--- Supplied information ---

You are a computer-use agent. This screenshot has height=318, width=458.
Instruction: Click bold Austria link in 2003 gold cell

---
--- Supplied information ---

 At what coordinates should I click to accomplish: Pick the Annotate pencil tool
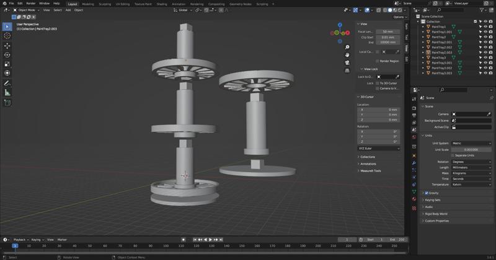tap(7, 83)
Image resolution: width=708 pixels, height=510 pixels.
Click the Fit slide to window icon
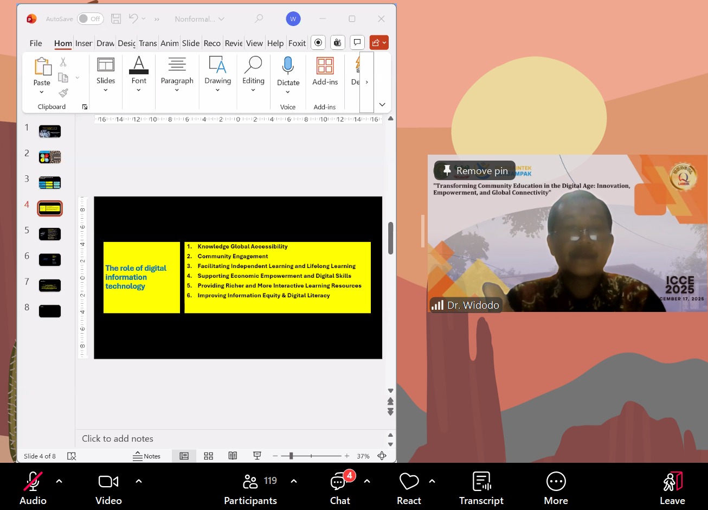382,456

---
--- Supplied information ---

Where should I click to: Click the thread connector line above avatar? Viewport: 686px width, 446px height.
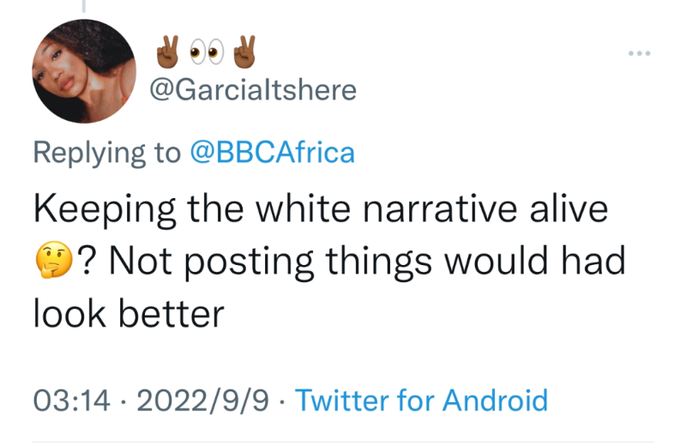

---

◆ Exercise directions ◆
Which lines of the material contain "height"? List them.

◆ Completed exercise ◆
You are a computer-use agent. This screenshot has height=318, width=458.
Image resolution: width=708 pixels, height=510 pixels.
Where should I click to: Click the thread connector line above avatar? Viewport: 686px width, 446px height.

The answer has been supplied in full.